Ukrainian President Volodymyr Zelensky has cautioned that his country may be forced to choose between its sovereignty and continued U.S. support if it accepts such a deal now. According to Reuters, Kyiv is working with European partners on counterproposals even as Trump ties progress in negotiations to the fate of U.S. intelligence and weapons aid.
Some of the most salient features of Trump’s current peace plan have come from previous trial balloons floated by his advisers. A Reuters analysis in December 2024 outlined proposals that would freeze the frontline, remove NATO membership from the table, and put pressure on Kyiv to make major territorial concessions, raising early alarm among European officials.
Even before his return to office, Trump had repeatedly said that, as president, he could end the war in “24 hours.” An Associated Press report from July 2024 added that Russia’s United Nations ambassador publicly dismissed the promise as infeasible, underscoring how few details Trump provided about what a settlement would look like.
Later that year, a Radio Free Europe/Radio Liberty report on proposals from the adviser, Keith Kellogg, outlined suggestions to freeze the front lines and compel Kyiv and Moscow to enter direct talks — ideas that are present, in a harsher form, in Mr. Trump’s plan for peace today.
Diplomats trade formulas in Switzerland while Russian forces pound Ukrainian towns. In the region of Dnipropetrovsk, drones and artillery targeted the Nikopol area and Pokrovsk nearby, killing two men and wounding five people, regional officials cited by the country’s national news agency Ukrinform reported.
On Saturday, Ukrainian officials reported that the Nikopol district had been struck more than 60 times in individual attacks, killing at least one woman and injuring several residents and single-handedly destroying homes, farms, and power lines — all of it just part of Russia’s habit of escalating terror whenever negotiations are near, a navy spokesman said.

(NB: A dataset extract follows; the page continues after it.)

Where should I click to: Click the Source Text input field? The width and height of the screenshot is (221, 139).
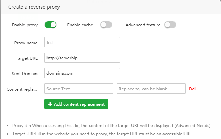(78, 89)
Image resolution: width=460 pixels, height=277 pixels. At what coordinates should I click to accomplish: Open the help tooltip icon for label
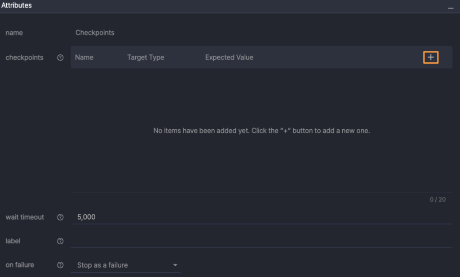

Further to the east, there is still heavy fighting for Pokrovsk, a strategic hub. Russian and Ukrainian troops have fought for weeks alongside shattered apartment blocks while Kyiv rushes special forces and extra artillery to the front in Pokrovsk, a recent Reuters report on the fighting there and briefings by the Ukrainian armed forces show.
Analysts warn that if Pokrovsk falls, Moscow may get a springboard for strikes on more significant Ukrainian-held cities, like Kramatorsk and Sloviansk, even though Ukraine says its defenses are stabilizing and denies that its troops there have been encircled.
And as the Trump peace plan moves from a leaked draft to formal negotiations in Geneva, European governments and many in Congress are seeking to strike a balance between wanting a cease-fire and fearing it could reward aggression. For civilians under fire in Nikopol and the defenders dug in around Pokrovsk, the question is whether any deal will provide a measure of protection or merely ratify the violence they are already suffering.